**Exercise:** Leaving out the pictures, retype the lines from the top of the listing through the line with "Click the style editor paintbrush icon" exactly.

**Available data:**

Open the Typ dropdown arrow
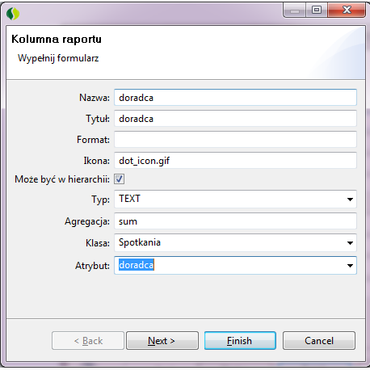 click(x=350, y=200)
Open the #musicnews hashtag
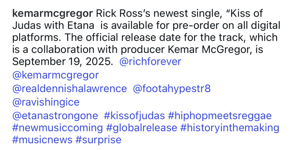 point(42,140)
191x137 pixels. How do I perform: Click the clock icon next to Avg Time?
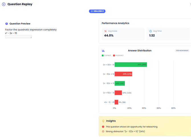coord(151,31)
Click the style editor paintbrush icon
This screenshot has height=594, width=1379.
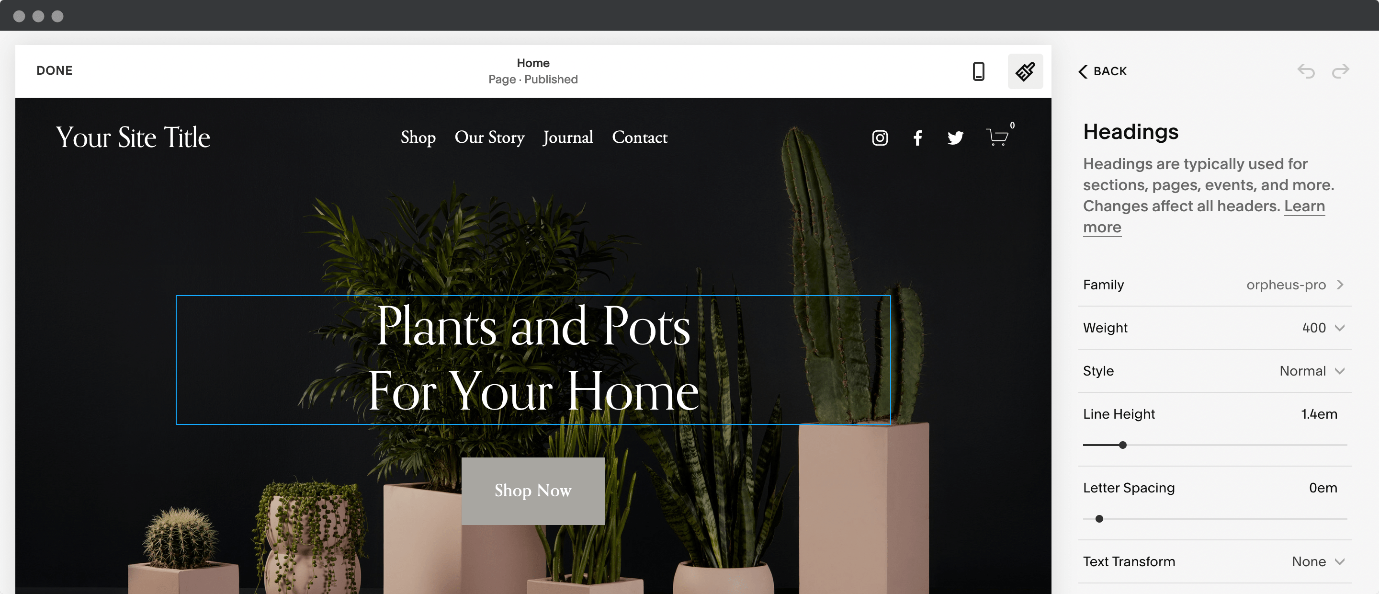1026,70
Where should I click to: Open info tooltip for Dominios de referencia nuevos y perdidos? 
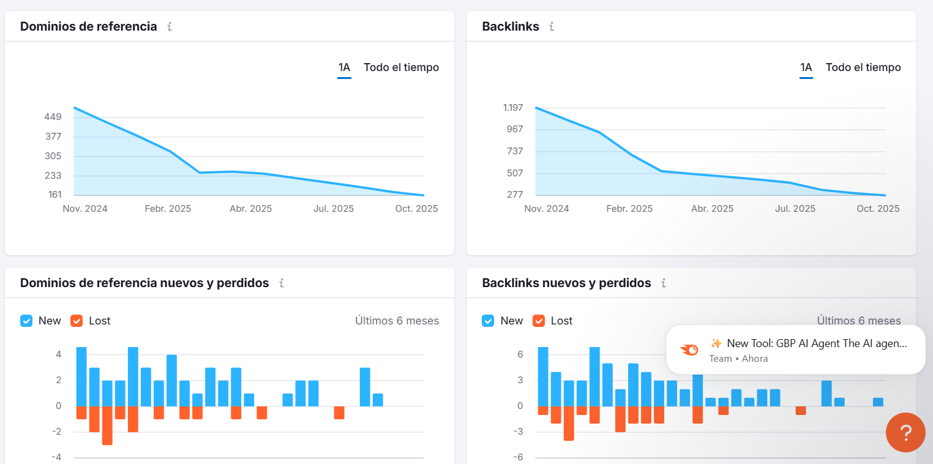(x=282, y=283)
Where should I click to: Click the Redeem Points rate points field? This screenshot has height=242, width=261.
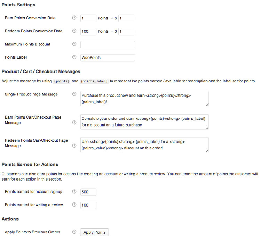tap(88, 32)
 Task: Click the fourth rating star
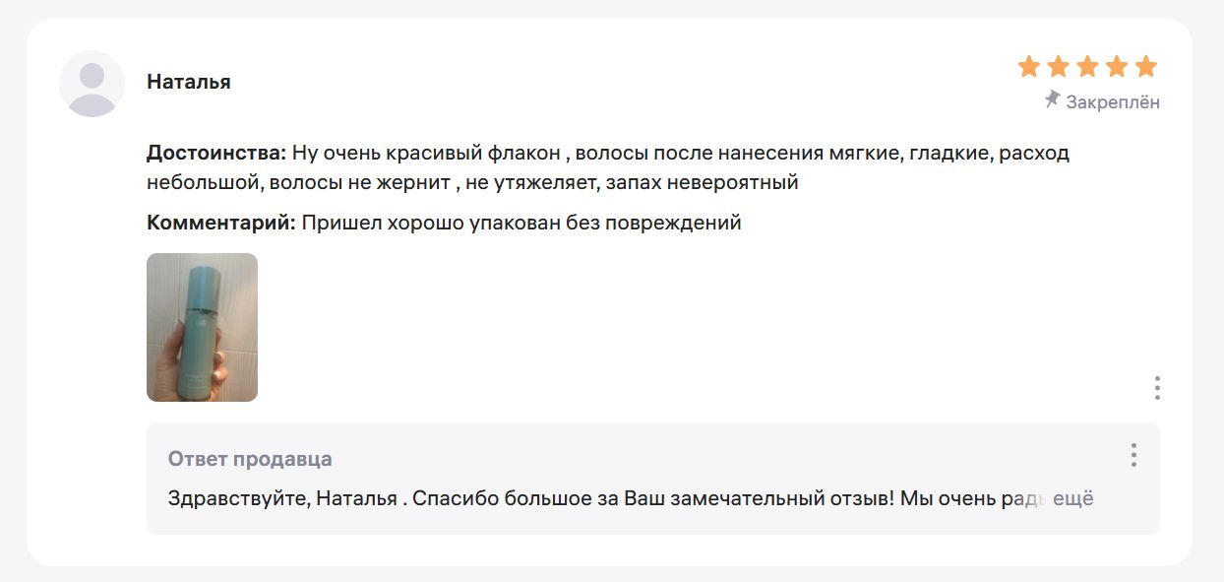click(x=1117, y=67)
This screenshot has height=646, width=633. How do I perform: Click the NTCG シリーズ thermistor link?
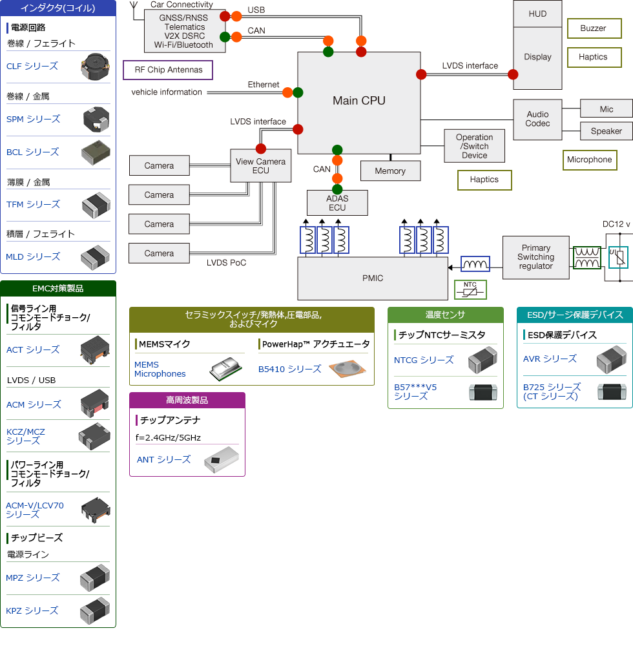point(424,360)
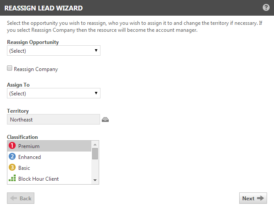
Task: Click the Reassign Company label text
Action: [x=36, y=69]
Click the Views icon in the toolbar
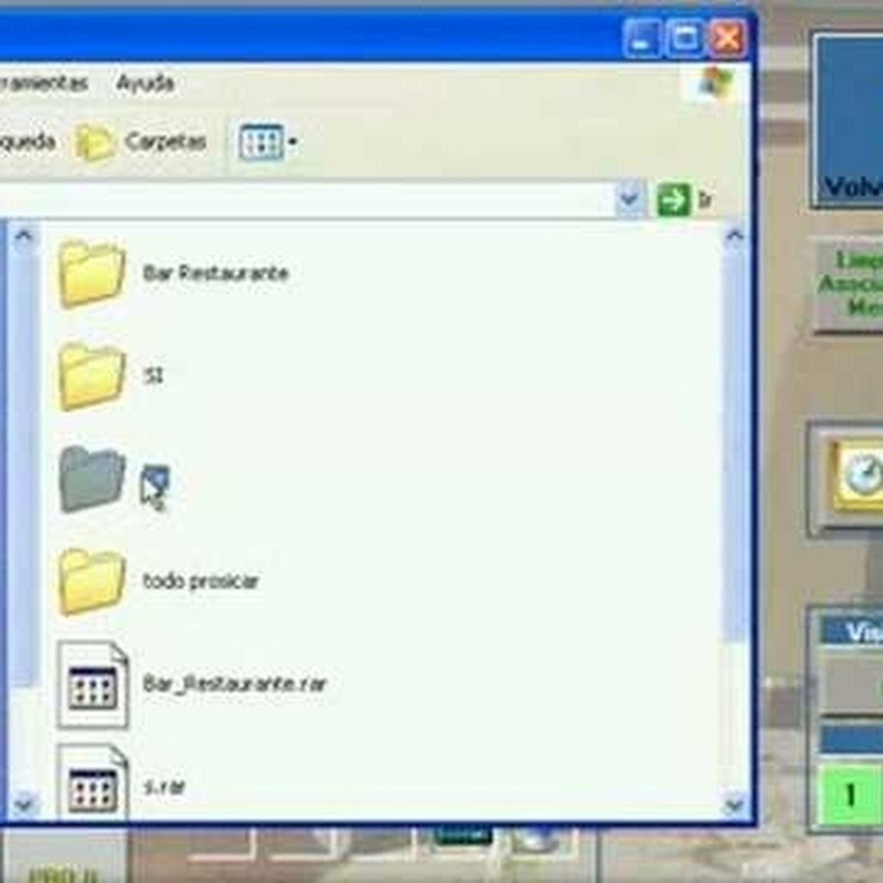Image resolution: width=883 pixels, height=883 pixels. click(x=261, y=143)
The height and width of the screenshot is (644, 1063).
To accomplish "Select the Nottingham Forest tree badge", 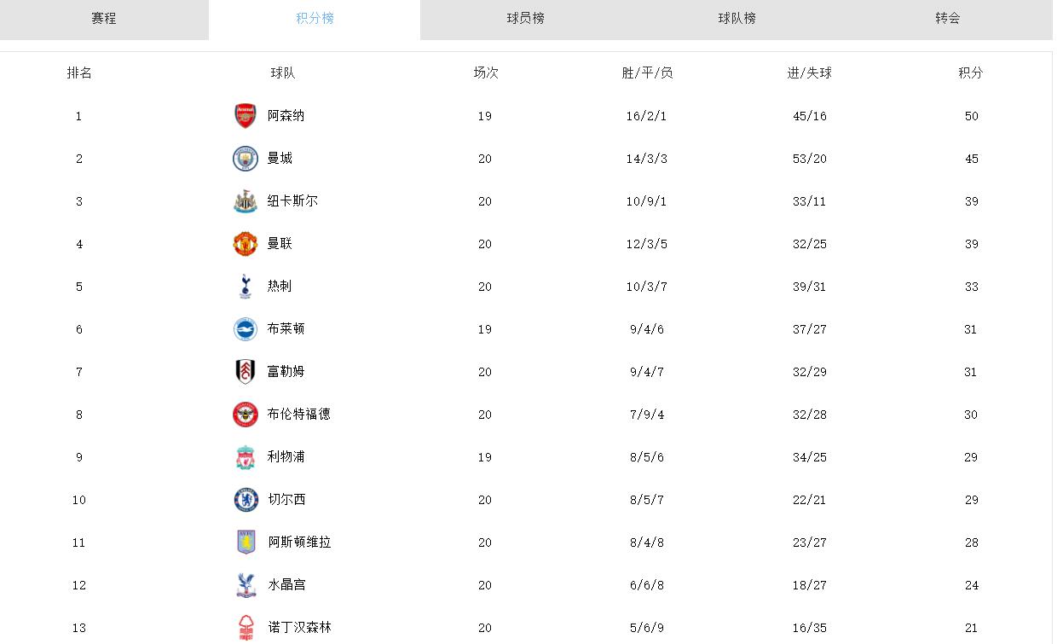I will tap(245, 627).
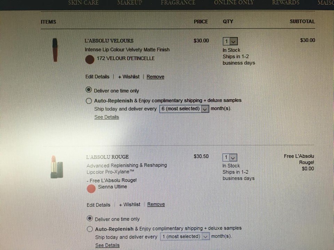Open the Fragrance menu

point(178,2)
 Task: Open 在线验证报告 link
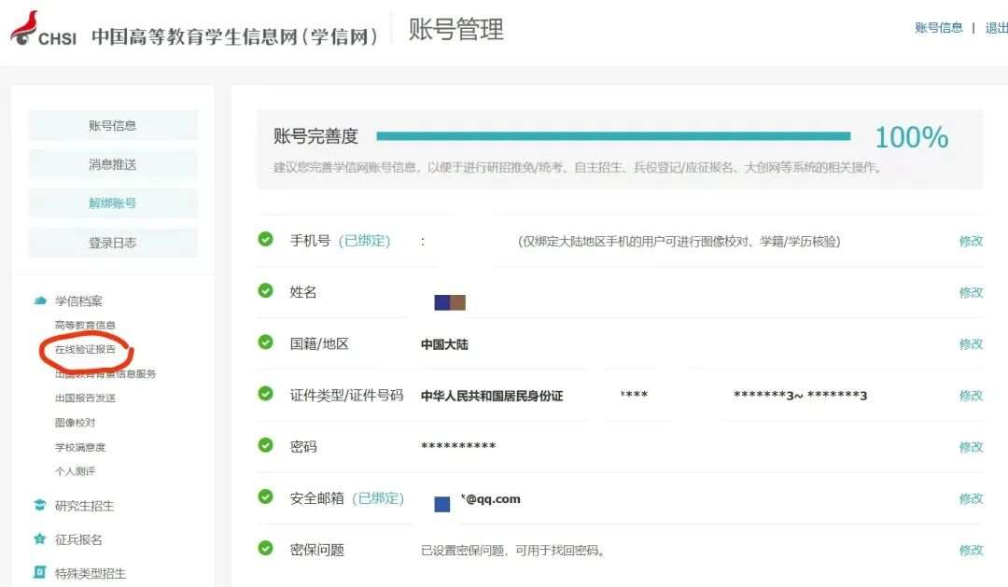point(85,350)
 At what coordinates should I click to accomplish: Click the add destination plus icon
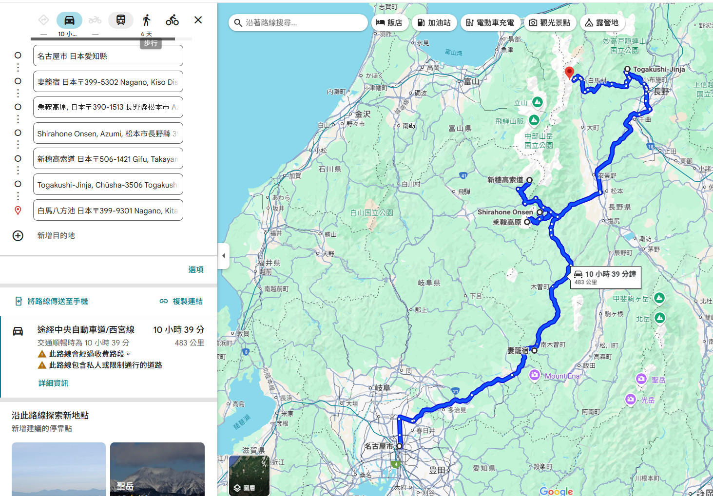click(x=18, y=236)
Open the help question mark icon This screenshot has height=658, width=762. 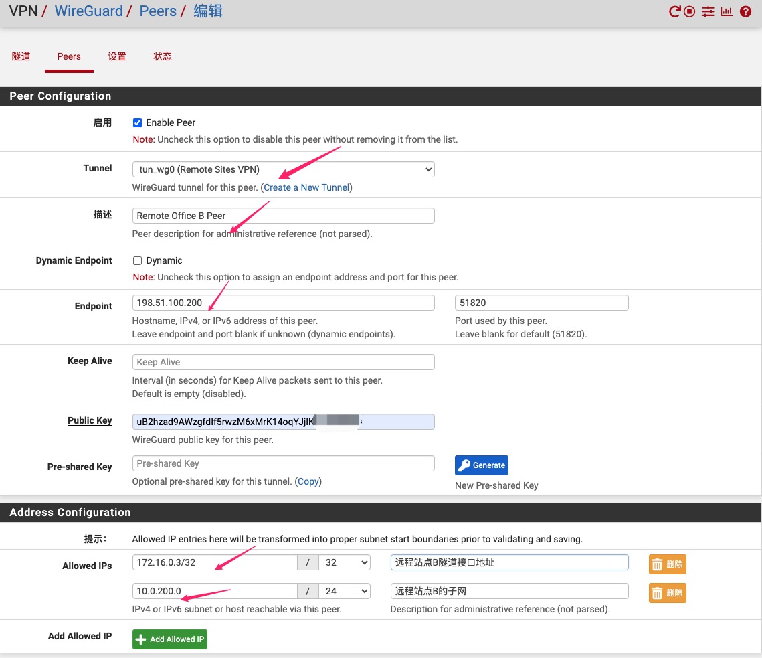click(x=745, y=11)
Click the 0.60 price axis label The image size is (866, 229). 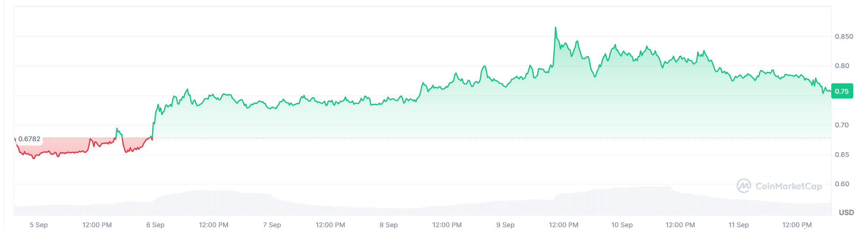(x=842, y=184)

**Answer to this task:**
Open the Typ dropdown arrow
 click(x=350, y=200)
Open the #musicnews hashtag
 point(42,140)
191x137 pixels. How do I perform: Click the clock icon next to Avg Time?
coord(151,31)
Click the style editor paintbrush icon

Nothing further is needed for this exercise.